*** Opening of Exercise data ***

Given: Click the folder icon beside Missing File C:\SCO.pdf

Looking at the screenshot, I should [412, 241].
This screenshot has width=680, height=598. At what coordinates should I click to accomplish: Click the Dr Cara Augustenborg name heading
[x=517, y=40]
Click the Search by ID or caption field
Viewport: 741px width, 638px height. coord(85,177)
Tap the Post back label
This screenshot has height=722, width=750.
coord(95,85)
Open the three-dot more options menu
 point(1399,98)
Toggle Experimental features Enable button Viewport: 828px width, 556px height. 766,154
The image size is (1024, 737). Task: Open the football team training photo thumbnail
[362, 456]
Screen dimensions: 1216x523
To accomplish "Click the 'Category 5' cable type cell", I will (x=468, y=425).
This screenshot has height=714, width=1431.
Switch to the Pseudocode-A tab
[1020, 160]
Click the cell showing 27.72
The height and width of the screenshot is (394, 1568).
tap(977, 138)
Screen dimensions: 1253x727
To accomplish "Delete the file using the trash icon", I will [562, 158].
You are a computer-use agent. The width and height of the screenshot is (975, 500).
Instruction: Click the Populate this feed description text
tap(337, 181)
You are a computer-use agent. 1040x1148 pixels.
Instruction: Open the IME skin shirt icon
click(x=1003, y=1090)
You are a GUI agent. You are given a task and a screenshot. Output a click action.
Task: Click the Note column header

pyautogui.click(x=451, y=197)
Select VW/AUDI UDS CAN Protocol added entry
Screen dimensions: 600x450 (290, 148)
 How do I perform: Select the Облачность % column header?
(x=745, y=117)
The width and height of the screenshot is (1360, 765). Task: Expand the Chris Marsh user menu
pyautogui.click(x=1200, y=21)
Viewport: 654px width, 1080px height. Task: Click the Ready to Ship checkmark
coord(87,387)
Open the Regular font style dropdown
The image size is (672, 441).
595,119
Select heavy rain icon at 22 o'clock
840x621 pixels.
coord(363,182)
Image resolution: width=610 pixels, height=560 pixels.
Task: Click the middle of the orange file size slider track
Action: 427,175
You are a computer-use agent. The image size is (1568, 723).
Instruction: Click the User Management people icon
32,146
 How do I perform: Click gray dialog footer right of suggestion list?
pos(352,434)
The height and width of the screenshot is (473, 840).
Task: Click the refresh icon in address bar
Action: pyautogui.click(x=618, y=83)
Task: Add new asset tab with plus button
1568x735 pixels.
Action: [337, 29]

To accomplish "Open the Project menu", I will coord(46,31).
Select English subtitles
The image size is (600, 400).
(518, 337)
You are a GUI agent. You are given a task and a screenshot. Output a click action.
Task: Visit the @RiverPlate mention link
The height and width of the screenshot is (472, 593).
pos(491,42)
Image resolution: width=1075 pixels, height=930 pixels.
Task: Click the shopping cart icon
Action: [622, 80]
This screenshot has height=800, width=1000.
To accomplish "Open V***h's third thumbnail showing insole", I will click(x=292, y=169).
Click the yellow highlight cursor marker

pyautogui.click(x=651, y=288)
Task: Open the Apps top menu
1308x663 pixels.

*** Close of Exercise data ***

## What is being asked
Across the whole listing above, report each line that includes "agent".

## Result
You are a computer-use agent. The width and height of the screenshot is (975, 500).
You are a computer-use agent. 1040x1148 pixels.
You are a GUI agent. You are given a task and a screenshot. Output a click action.
You are a computer-use agent. The image size is (1568, 723).
You are a GUI agent. You are given a task and a screenshot. Output a click action.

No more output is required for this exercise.